Women with preexisting CVD were excluded (n = 114). Of 38,455 eligible women, 2,056 had biomarker data available at gestational week 12 or 29 within the Odense Child Cohort. Prognostic modeling was conducted in analytic subsets with complete data at week 12 (n = 1,379) and week 29 (n = 1,389). Follow-up extended through December 31, 2023.

Pregnancy biomarkers assessed included soluble fms-like tyrosine kinase-1 (sFlt-1), placental growth factor, high-sensitivity cardiac troponin I (hs-cTnI), and N-terminal pro-B-type natriuretic peptide. In the biomarker cohort (median age 30.4 years), 28 women (1.4%) developed incident CVD during a median follow-up of 11.9 years. Maternal age, hypertensive disorders of pregnancy, and third-trimester hs-cTnI and sFlt-1 concentrations were independently associated with higher long-term CVD risk. 

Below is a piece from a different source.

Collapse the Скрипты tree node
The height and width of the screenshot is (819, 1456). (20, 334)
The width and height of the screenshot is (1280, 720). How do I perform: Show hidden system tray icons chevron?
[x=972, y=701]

A combined model including age and sFlt-1 at week 29 improved discrimination compared with age alone (ΔAUC 0.16; 95% CI, 0.02-0.30), whereas a clinical model incorporating age, systolic blood pressure, and non-high-density lipoprotein (non-HDL) cholesterol did not. Findings were consistent in women without prior hypertension or hypertensive disorders and in nulliparous women. The overall CVD event rate and the performance of the age-based model were similar in the biomarker subgroup and in the contemporaneous background cohort (n = 36,274).

These data support pregnancy as an opportunity for sex-specific cardiovascular risk assessment. Further studies are warranted to validate these findings.